Caspian is Morgan’s older brother, the middle sibling in the Cho family. He’s the same age as Scout and Rat, seventeen, about to become a senior next year. And he’s somehow wormed his way into Bobby Kentucky’s little circle of friends because Bobby Kentucky is the quarterback and all Caspian cares about is becoming more than a benchwarmer during his last year in high school.
Caspian is the type of person with a very average appearance and height who tries to use his personality and intimidation to make up for it. It’s gotten worse ever since he’s started hanging out with Bobby Kentucky. Scout and Rat also hate him.

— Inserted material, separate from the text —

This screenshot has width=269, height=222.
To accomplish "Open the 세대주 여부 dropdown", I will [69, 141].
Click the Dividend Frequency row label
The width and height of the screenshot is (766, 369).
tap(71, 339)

“Why did you fuck up Timmy?” he calls from the living room, not taking his eyes off the screen.
“What?”
“Heard you beat his ass.”
“Maybe.”
“Don’t do that shit,” he says, coming back to the kitchen, vaguely threateningly, serious. “Just don’t.”
“Why?”
“Cause I said so.”
“Cause you suck up to Bobby, huh?”
“Listen-”
“Scared I’ll ruin it for you?”
“Listen. Just don’t, okay? Just screw off somewhere else, okay?”
“Whatever.”
“Just fuck off with Scout and Mouse, alright?”
“Rat.”
“What?”
“His name is Rat.”
“Fucking whatever. Just mind your own business, or I’ll tell Dad.”
“Oh, sure. And I’ll tell dad that you were out late yesterday at the gym, huh? Not out with your girlfriend?”
Caspian’s face scrunches. “Shut up. Fine, I won’t say anything.”
They’re both in each other’s debt. Caspian and Morgan have a type of relationship that Morgan doesn’t have with Ophelia because Ophelia just doesn’t care. Morgan knows that Caspian isn’t out late at the gym like he tells Dad, he’s out with some girl who Dad doesn’t even know about. Caspian knows that Morgan helped Scout and Rat key Mrs. June’s car after Mrs. June lectured the trio about being too noisy, but he never told Dad about it. Morgan knows that Caspian is out drinking a lot and Caspian now knows that Morgan got into a fight with Timmy Kentucky. But nether of them will tell Dad.
His food finishes and he moves off back to the living room but stops at the doorway. “Do I really smell that bad?”
“Yeah. Mouthwash.”
“Yeah, yeah. Before Dad gets back. When’s he back again?”
“Dunno. A few hours? Your face is also really red.”
“Shut up. Didn’t even drink that much.”
“Like a pomegranae.”
“Shut up, I can’t help it. It just happens.” And he retires back to the living room with another belch.
“Can I watch?”
“Whatever.”
Morgan throws her empty platter away and brings the bag of popcorn. She sits at left side of the couch, opposite of Caspian. He snorts and mutters about something happening on the screen. Morgan doesn’t follow football, but she likes watching the players tackle each other. Caspian holds out his hand and Morgan holds out the bag and he grabs a handful of popcorn as they watch.
“You wanna try some?” Caspian holds out the can of beer.
Morgan contemplates. She knows that Dad would be livid if he found out. Not even Scout lets her drink. But how bad could one drink be?
Caspian watches as she takes a sip than lets out a wolf-like laugh when she spits it out.
“C’mon, at least keep a sip down.”
Morgan makes a face and forces down a mouthful. It’s too carbonated and it tastes bad and it burns going down.
“It’s gross.”
“You don’t drink it for the taste,” Caspian scoffs, taking another swig with another belch.
Caspian curses at the screen as she falls into a fuzzy sleep.